» **Compiti**
A. Riscrivi il passo dell'articolo su Assata Shakur partendo dalle parole "Assata Shakur, militante" e fermandoti dopo "era una rivoluzionaria.", mettendo "latitante" al posto di "fuggitiva".
B. Continua l'articolo su Assata Shakur dopo l'ultima frase riportata.

» **Testo di partenza**
Madrina politica di Tupac, l’attivista Usa è diventata la grande icona del rap più militante. Tra le più ricercate dall’Fbi, aveva trovato asilo a Cuba dal 1984. «L’hip hop è un’arma»
Assata Shakur, militante del Black Panther Party e combattente del Black Liberation Army – è stata la fuggitiva più ricercata d’America fino al giorno della sua morte, lo scorso 25 settembre. Per l’Fbi era la «most wanted terrorist»; per la stampa mainstream l’«anima del Bla», il Black Liberation Army, appunto, l’Esercito di liberazione nero. Ma per l’America black era una rivoluzionaria.
Questa incolmabile distanza di visione esplode per la prima volta su vinile quando Chuck D dei Public Enemy sceglie l’atto più diretto di sfida, rappando il suo sostegno su un beat: «recorded and ordered – supporter of Chesimard».
Nel luglio 1987, infatti, il frontman dei Public Enemy la nomina esplicitamente in Rebel without a Pause, un brano che è un vero e proprio assalto sonoro. Un turbine a 110 bpm di pura aggressività: fiati stridenti, la batteria di Funky Drummer (James Brown), campionamenti tagliati sporchi e compressi, e gli scratch taglienti di Terminator X.
Tre anni prima
Assata Shakur era riemersa dalla clandestinità come rifugiata politica a Cuba solo tre anni prima; dopo quelle liriche il suo nome, criminalizzato dalle istituzioni, diventa un simbolo che attraversava i confini esplodendo dalle casse dei ghettoblaster e dei sound system, trasformandola per sempre in un’icona di resistenza e sfida aperta al sistema.
Cresciuta tra la North Carolina e il Queens, Assata Shakur, pseudonimo di JoAnne Chesimard (dal cognome del’ex marito, cognome che rifiutava considerandolo il suo «nome da schiava»), era nata JoAnne Deborah Byron nel 1947; prima di diventare una protagonista del movimento di liberazione nero, è una studentessa curiosa, che si divide tra lavori precari per pagarsi il college e lo studio appassionato della storia afroamericana. La fine degli anni Sessanta la coglie a Berkeley, nel pieno della controcultura e dei movimenti contro la guerra in Vietnam.

» **Sezione dati**
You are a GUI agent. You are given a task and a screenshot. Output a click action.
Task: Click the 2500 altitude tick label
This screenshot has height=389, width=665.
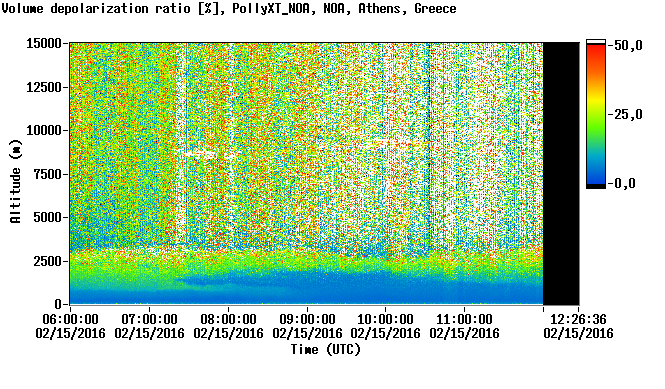tap(47, 261)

» **Risultati per compito**
A.
Assata Shakur, militante del Black Panther Party e combattente del Black Liberation Army – è stata la latitante più ricercata d’America fino al giorno della sua morte, lo scorso 25 settembre. Per l’Fbi era la «most wanted terrorist»; per la stampa mainstream l’«anima del Bla», il Black Liberation Army, appunto, l’Esercito di liberazione nero. Ma per l’America black era una rivoluzionaria.

B.
Tornata a New York, gravita attorno alle sezioni di Harlem del Black Panther Party, in un momento in cui il partito subisce la repressione del programma Cointelpro dell’Fbi: pedinamenti, infiltrazioni, arresti di massa. Nel 1970, di fronte alla stretta sempre più violenta contro le Pantere, sceglie la clandestinità e aderisce alla prima unità operativa del nascente Black Liberation Army, un’organizzazione militante clandestina nera con l’obiettivo di combattere l’oppressione e l’imperialismo tramite la lotta armata.
Il destino la trasforma in mito rivoluzionario nella notte del 2 maggio 1973. Da tre anni Assata vive underground, spostandosi tra case sicure, campi di addestramento e riunioni segrete, parte di quella rete clandestina che costituisce l’ossatura del Black Liberation Army. Quella notte, sulla New Jersey Turnpike, una pattuglia ferma l’auto su cui viaggia: pochi secondi e scoppia una sparatoria. Un agente, Werner Foerster, rimane a terra. Assata, ferita gravemente, viene catturata.
Mentre la versione ufficiale la condanna per aver aperto il fuoco, le analisi forensi sull’ubicazione delle ferite di Assata suggeriscono che sia stata colpita mentre ha le mani alzate in segno di resa, sollevando seri dubbi sulla dinamica stabilita dalla polizia. Nonostante queste prove a suo favore, una giuria di soli bianchi la condanna all’ergastolo, a riprova del fatto che l’obiettivo primario del sistema legale sia eliminare un simbolo della resistenza nera, più che stabilire la realtà degli eventi.
La stampa bianca la trasforma all’istante in un personaggio da copertina: «la Giovanna d’Arco nera», la «pantera assassina», immagini che mescolano razzismo e sensazionalismo. A questo contribuiranno anche libri come Target Blue di Robert Daley.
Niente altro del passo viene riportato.